A couple comments, it will be a shrimp aquarium for cherry shrimp most probably, explaining why I need to change the fertilizer (which is weekly). I will mostly grow Hemianthus callichtroides sp. Cuba, on the side where my lighting is, since it clips onto the side, and the other side a low light medium sized plant and tall plant, most probably from a low light list. I am a bit worried since with a subtrate depth of 5-7cm tall plants don't have much height to grow. I can still take some out of move subtrate around if needed.
For now to start the cycle I have some java moss, pogetemon helferi (bad choice for lighting), crypt, and another plant. Those except the moss will be removed once the 3 weeks of cycling are over. Just to be sure, I should do a water change by the first week around 50 percent. The reason that I want to try and only use weekly fertilizers is that I don't want to complicate things too much for my parents 

I think that this message as been unecessarily long, I apologize, thanks for your patience and time.

Theo,

The 15g tank http://imgur.com/PEAiW.jpg


----------



## davemonkey (Mar 29, 2008)

Welcome to APC Theo!

First about the light. When it says 26Watts = 100 watt standard, it means the visual effect of light out put from a 26 watt compact flourescent is similar to what you would get from a 100 watt incandescent bulb. Long story short, it's still just 26 watts.

So, you have 26 watts over 15 gallons giving you 1.7 WPG, which is low light. So, good plants will be mosses, java ferns, Anubias, Bolbitus, Crypts, etc... You can use some moderate light plants if you decide to use some window light (El Natural method...but make you you read up on that before taking on sunlight). HC might grow since you have CO2, but don't get your feelings hurt if it all melts on you. HC has tiny leaves that can get covered in Diatom Algae in new set-ups, so maybe wait until your tank is out of that awkward period before planting it.

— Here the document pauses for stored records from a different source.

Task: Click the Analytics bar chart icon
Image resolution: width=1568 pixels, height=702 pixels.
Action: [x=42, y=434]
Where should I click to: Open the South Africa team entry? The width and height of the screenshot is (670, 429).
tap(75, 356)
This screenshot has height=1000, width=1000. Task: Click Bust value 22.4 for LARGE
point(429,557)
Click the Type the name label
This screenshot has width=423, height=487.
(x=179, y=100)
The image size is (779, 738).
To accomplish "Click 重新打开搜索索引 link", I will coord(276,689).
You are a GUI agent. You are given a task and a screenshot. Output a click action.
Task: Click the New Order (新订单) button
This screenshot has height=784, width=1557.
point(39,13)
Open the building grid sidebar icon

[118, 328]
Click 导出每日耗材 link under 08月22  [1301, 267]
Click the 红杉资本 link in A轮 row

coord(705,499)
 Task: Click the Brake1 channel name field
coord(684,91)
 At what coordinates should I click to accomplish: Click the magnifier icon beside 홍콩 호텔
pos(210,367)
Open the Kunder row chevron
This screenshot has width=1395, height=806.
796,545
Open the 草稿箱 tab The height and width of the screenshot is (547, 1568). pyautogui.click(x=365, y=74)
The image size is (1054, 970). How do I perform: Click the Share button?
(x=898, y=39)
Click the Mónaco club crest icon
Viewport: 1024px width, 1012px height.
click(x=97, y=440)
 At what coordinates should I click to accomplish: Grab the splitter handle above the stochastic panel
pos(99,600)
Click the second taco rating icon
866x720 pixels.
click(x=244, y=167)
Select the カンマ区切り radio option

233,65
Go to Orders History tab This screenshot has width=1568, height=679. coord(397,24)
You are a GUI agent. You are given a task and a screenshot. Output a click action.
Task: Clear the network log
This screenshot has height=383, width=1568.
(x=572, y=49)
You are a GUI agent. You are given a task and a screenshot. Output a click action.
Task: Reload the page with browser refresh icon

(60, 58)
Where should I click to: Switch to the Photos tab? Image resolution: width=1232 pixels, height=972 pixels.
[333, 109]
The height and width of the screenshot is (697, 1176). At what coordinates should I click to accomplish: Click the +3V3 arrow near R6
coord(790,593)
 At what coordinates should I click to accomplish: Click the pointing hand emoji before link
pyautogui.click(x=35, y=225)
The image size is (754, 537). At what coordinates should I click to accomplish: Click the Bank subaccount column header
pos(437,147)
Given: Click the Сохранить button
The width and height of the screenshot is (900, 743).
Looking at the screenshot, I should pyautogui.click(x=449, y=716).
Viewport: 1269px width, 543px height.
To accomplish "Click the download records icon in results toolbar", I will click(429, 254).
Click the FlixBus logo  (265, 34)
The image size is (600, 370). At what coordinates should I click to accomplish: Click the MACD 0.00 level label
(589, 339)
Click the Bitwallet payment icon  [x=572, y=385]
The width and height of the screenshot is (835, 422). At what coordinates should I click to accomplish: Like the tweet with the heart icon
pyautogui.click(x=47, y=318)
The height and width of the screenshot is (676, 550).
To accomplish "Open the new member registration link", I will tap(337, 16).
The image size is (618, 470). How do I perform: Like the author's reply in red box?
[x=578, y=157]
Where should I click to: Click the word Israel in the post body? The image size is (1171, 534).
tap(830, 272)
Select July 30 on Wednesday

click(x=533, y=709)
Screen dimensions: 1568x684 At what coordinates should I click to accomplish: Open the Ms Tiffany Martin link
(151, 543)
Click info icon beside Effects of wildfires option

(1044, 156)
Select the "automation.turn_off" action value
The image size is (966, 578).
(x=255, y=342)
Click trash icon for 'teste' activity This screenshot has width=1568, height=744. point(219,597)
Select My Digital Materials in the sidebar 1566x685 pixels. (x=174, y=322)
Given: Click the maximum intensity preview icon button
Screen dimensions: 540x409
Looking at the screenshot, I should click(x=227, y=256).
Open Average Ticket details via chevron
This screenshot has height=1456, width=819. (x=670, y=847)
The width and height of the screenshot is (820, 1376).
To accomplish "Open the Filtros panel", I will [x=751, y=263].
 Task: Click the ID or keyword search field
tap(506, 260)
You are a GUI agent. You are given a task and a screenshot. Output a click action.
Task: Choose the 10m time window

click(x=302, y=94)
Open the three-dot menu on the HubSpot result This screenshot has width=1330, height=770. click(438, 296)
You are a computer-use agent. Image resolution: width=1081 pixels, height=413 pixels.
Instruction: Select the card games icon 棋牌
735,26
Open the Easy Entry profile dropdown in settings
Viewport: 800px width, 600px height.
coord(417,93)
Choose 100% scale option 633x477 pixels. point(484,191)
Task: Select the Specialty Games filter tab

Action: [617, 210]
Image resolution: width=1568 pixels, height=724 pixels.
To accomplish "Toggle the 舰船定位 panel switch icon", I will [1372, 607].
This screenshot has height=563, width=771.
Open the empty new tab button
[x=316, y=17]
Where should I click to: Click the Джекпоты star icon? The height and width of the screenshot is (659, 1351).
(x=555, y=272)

I'm not sure about the substrate, but I'd guess it's just fine. You might be able to avoid fertilizing at all since it's low light. Maybe use a few root tabs. That would keep you from having to fuss with weekly ferts.

Those are just my thoughts.

-Dave


----------



## Theo (Jul 3, 2009)

Thanks Dave,

I will stick to low light plants then, as I only really want around 3 plant varieties. I have been looking around and haven't found much that looks similar to HC that I can use as a carpet under low light.. maybe just tie down some moss ? I will try HC out of curiosity, and buy a few root tabs once cycling is over. I've wanted to buy a better lighting system but being in France, I don't want to have to pay too much for shipping. Also i've spent an embarassing sum of money already thanks to my lfs who'm i'll never go back to.
What do you think of this ?

http://cgi.ebay.fr/Rampe-declairage-fluocompacts-PL-36-watts-pr-aquarium_W0QQitemZ130315578755QQcmdZViewItemQQptZFR_YO_MaisonJardin_AccessoiresAnimaux_PourlesPoissons?hash=item1e5769ed83&_trksid=p3286.c0.m14&_trkparms=65%3A12|66%3A2|39%3A1|72%3A1229|240%3A1318|301%3A1|293%3A1|294%3A50

36 watts, 10 000 k, the stand won't fit since its 67 cm, but the ramp is 60 cm, I could building something.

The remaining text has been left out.